Enhancing Hydrogen Storage Efficiency in Organic-Rich Shales Using Silica Nanofluids: A Comprehensive Study on Wettability Alteration

Underground hydrogen storage (UHS) is an essential method for advancing a hydrogen (H₂)-based economy by enabling safe storage of H₂ in geological formations. Shale formations serve as an appropriate storage medium due to their extensive availability and restricted permeability, both of which are critical for effective hydrogen sequestration. Nevertheless, the presence of organic matter in shale caprocks frequently reduces their sealing efficiency by altering their wettability from predominantly water-wet to H₂-wet, thereby undermining containment. The use of silica (SiO₂) nanofluid as a wettability modifier has been suggested in order to mitigate this difficulty by restoring water-wet conditions and improving the interfacial tension (IFT). This study examines the effects of treatment with various concentrations of silica nanofluid (SiO₂; 0.05-1.0 wt %) to enhance the sealing performance of high total organic carbon (TOC) Jordanian shale samples under actual geological settings (0.5-1600 psi, 323 K) utilizing brine (1 wt % KCl + 2 wt % NaCl). The wettability is evaluated by using the tilted plate method, and the H₂/brine and H₂/shale interfacial tension (IFT) values are determined before and after the treatment. The untreated shale samples exhibit weak water-wet to H₂-wet conditions, signifying inadequate sealing properties. The application of silica nanofluid considerably enhances the wettability, transforming to a pronounced water-wet condition.

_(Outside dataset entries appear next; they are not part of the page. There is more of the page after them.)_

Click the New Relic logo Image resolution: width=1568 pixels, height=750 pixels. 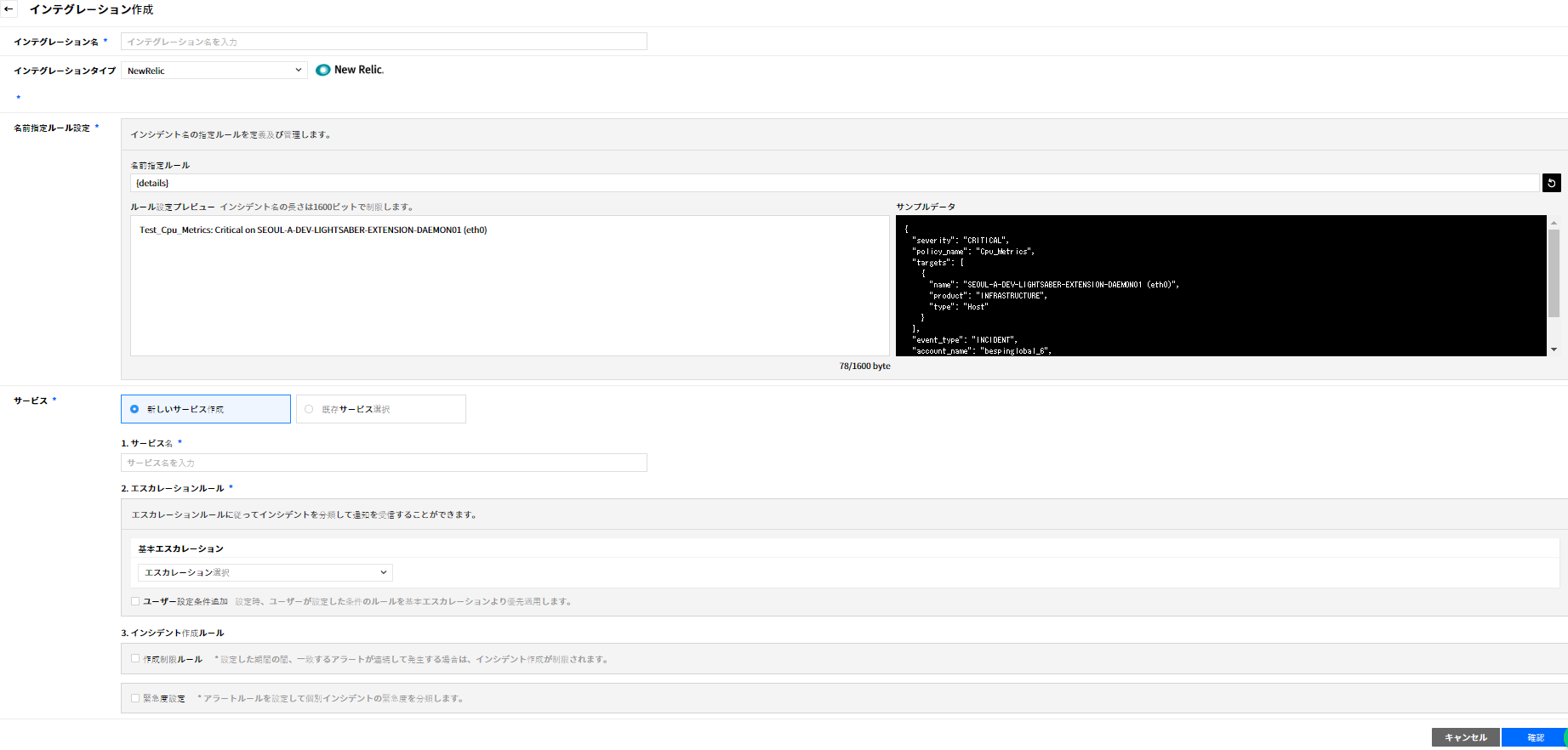pyautogui.click(x=350, y=70)
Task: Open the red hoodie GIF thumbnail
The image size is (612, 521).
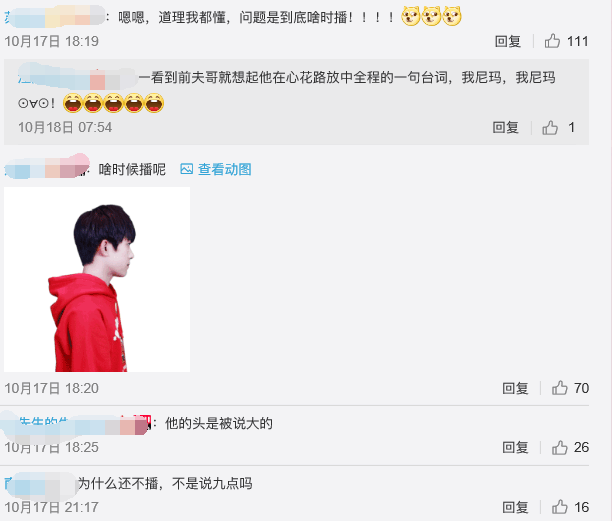Action: click(97, 279)
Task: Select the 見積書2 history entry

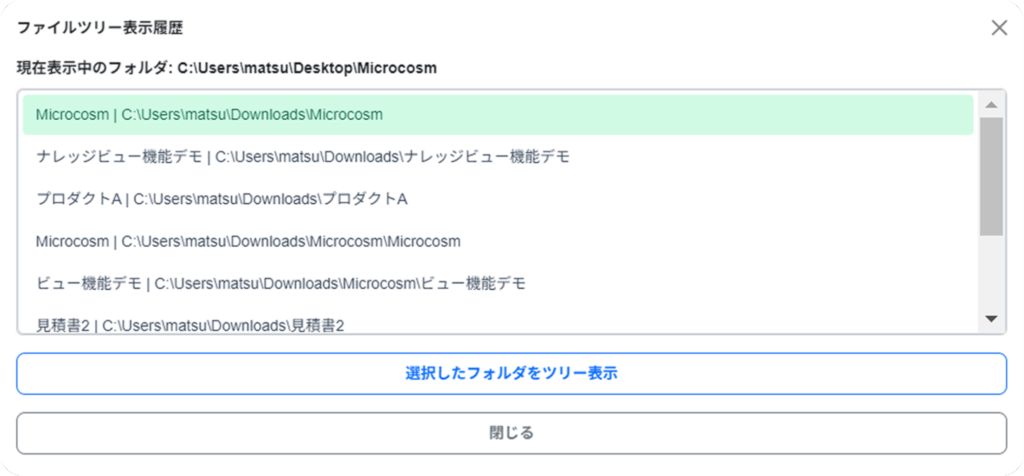Action: (x=498, y=323)
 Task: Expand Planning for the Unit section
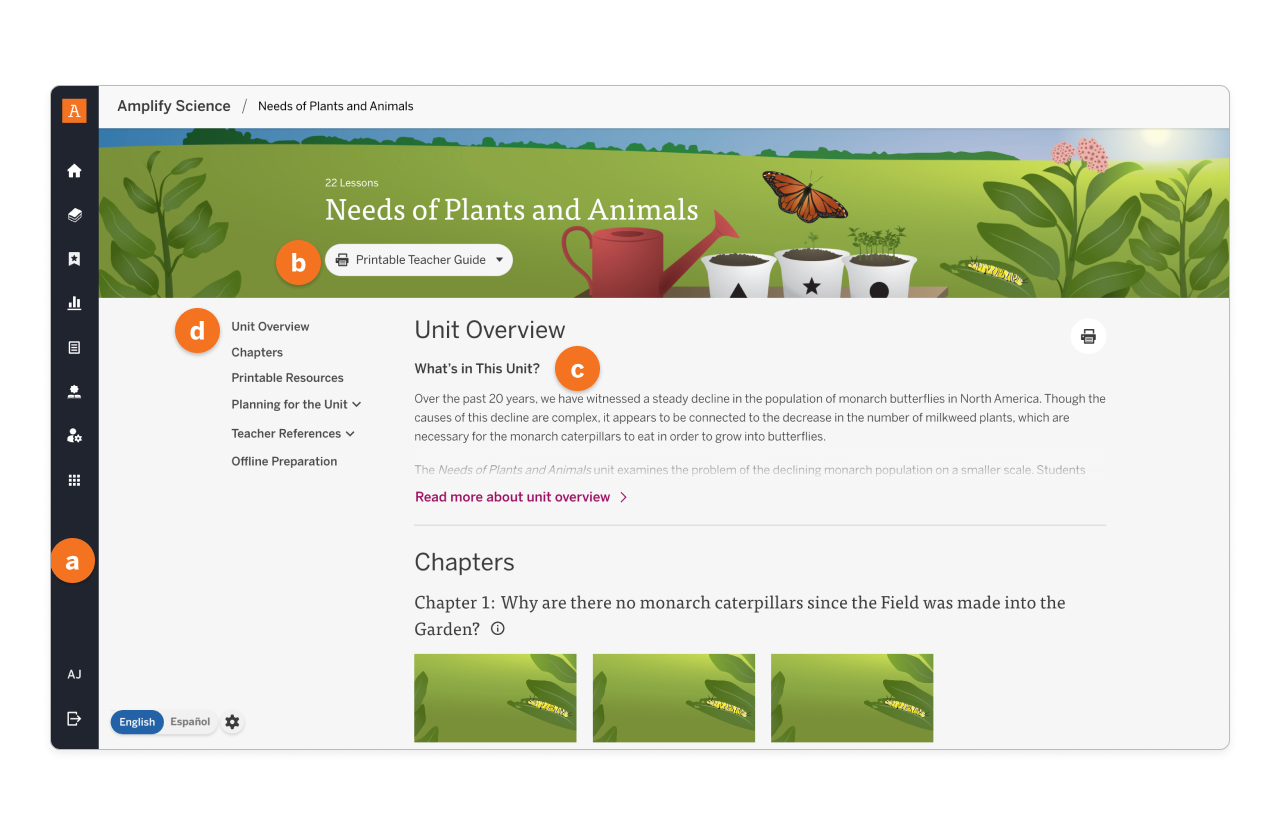pyautogui.click(x=296, y=404)
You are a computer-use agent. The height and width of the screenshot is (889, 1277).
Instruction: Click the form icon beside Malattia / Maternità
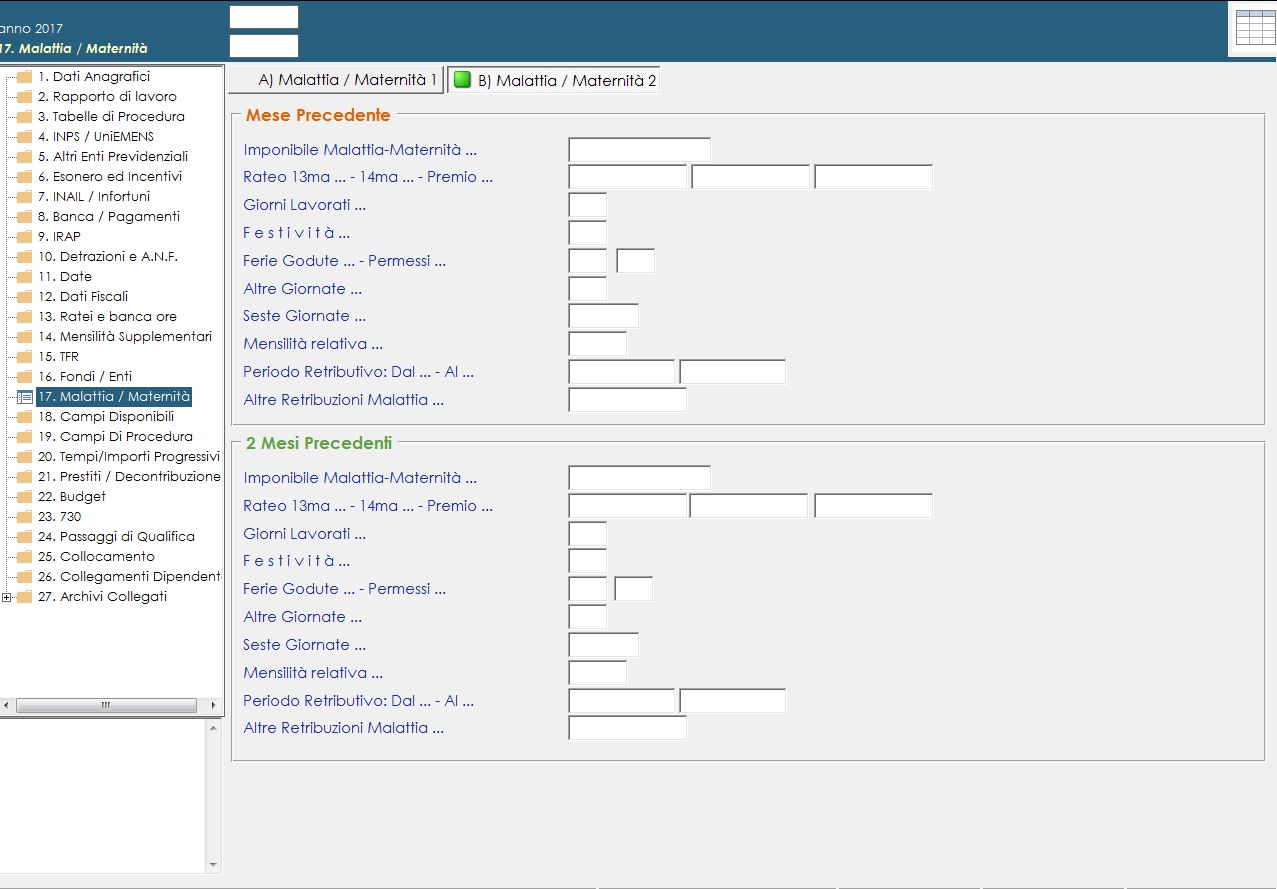[x=25, y=397]
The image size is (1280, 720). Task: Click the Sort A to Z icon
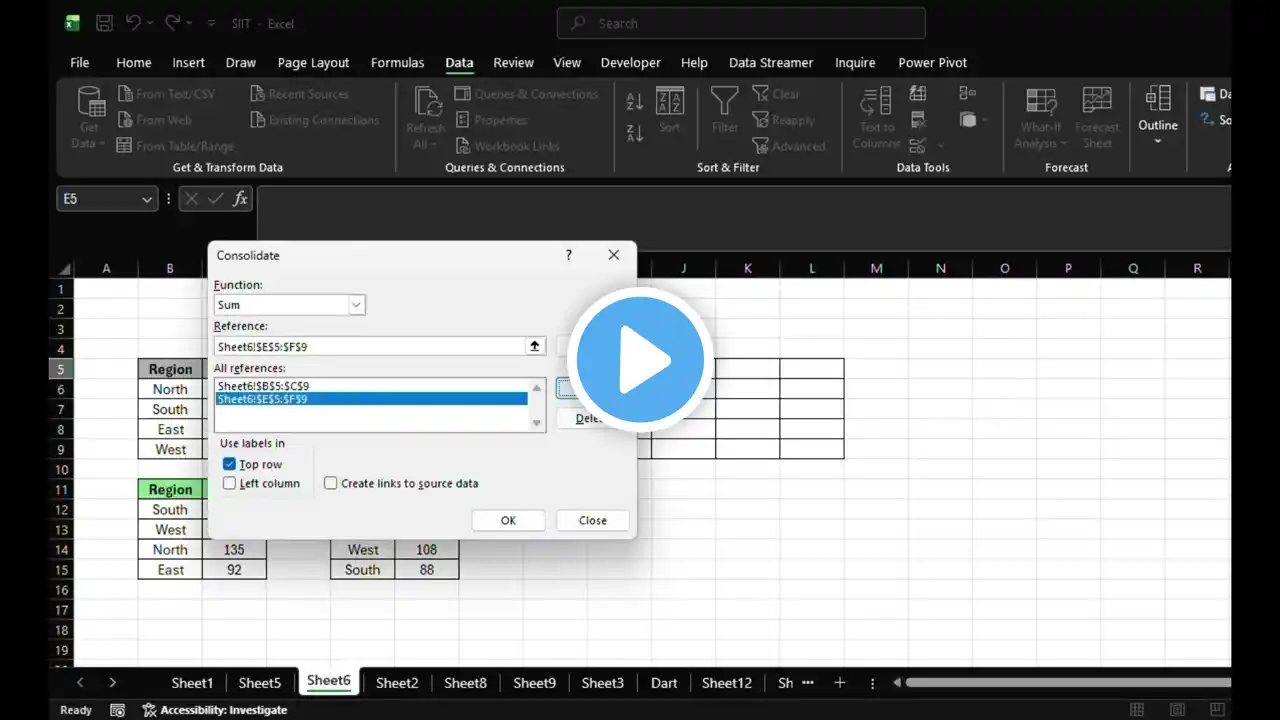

In the sample with the greatest TOC, the receding contact angle decreases from 82 to 29° with the application of 0.4 wt % SiO₂. In the sample with the lowest TOC, however, only 0.1 wt % SiO₂ is needed to alter the contact angle from 76 to 38° under the same conditions. As the pressure increases, the IFT value of the shale/H₂ system tends to decrease, although a slight increase is observed with relatively high concentrations of silica nanoparticles, thus, suggesting a mechanical barrier effect. This study is the first to investigate the effects of silica nanofluids on actual organic-rich shales, providing a genuine assessment of their application. The results demonstrate the effectiveness of silica nanofluids in improving wettability and sealing efficiency, thus providing a feasible alternative for secure and efficient UHS.